I hadn’t asked how Jack had died. What difference would it have made if I’d known? He was gone and he wasn’t coming back, that’s all I knew. That was all I needed to know. But as I got better, his death started to bother me. How could he have died so soon after he went away? it didn’t make sense. Suddenly I wanted answers. I asked my mum.
She sat me down. ‘You didn’t ask, Maureen, so I didn’t tell you. He was on a train, love, going up north. The train was bombed and Jack was killed. I don’t know any more than that. I don’t know why he was on the train.’
‘I’d like to see his grave, Mum.’
‘You’re sure?’
I nodded. ‘Yes,’ I said.
‘Do you want me to go with you?’ she asked.
‘Yes, but I’d like to spend some time on my own with him. Would that be OK?’
‘Of course.’
Jack was buried in the graveyard of St Nicholas church. It was a beautiful building with long stained-glass windows and a tower. Part of the tower was damaged; I suppose it had been bombed. A plaque over the door told us that it was the oldest church in Brighton. The graveyard itself was full of ancient gravestones, covered in ivy and moss. Some of them were toppling over and some of them already lying on the ground. I followed Mum as she made her way to Jack’s grave. We’d brought some flowers with us. She picked up a glass jam jar and went looking for a tap, leaving me alone.
I knelt down and stared at the ground. How could I even start to imagine that Jack was underneath this soil? I gently touched the mound of earth.
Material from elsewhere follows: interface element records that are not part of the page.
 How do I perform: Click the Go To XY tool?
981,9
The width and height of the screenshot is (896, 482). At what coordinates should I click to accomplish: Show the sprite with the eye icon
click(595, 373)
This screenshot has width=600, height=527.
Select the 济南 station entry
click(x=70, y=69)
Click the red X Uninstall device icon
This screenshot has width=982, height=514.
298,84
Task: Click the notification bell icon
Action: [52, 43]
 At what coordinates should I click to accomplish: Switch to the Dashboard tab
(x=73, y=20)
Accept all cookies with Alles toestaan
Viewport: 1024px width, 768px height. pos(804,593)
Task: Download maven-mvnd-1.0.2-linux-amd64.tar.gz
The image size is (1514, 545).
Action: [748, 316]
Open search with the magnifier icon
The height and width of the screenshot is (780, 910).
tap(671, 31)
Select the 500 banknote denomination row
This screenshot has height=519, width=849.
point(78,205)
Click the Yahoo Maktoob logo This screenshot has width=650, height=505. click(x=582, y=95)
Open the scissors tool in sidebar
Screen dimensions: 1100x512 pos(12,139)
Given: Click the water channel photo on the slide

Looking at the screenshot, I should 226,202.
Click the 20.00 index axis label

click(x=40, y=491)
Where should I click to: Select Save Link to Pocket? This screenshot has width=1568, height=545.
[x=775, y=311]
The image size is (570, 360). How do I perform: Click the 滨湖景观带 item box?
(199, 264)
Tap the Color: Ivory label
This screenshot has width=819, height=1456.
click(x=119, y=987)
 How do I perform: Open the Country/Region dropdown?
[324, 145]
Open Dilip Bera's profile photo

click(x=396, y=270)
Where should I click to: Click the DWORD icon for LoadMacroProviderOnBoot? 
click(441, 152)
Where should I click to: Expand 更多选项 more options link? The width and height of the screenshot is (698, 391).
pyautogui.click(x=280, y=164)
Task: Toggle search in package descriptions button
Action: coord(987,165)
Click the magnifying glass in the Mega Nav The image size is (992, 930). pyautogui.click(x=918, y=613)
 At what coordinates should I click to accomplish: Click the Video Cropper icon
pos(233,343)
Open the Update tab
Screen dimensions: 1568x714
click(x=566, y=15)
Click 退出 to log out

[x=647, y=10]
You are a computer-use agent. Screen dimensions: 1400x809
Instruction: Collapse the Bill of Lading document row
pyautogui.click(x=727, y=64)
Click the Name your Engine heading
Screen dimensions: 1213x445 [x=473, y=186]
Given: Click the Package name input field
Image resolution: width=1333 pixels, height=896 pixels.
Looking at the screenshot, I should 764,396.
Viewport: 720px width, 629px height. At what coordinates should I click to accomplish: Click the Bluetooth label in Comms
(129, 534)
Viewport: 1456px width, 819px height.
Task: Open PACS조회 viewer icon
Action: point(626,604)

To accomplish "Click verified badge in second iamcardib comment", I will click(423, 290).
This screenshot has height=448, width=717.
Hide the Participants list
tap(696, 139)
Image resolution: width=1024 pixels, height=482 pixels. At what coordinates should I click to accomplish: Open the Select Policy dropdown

‘I’m here, Jack,’ I said. ‘I’m sorry it took me so long.’
I looked around me. Everywhere was so quiet and still. There was a cool breeze but it felt as though nothing was moving, as if everything had frozen in time. There was something that I had to tell him, something I’d been keeping to myself for weeks. I gently touched my stomach.
‘We’re going to have a baby, Jack,’ I whispered. ‘We’re going to have a baby.’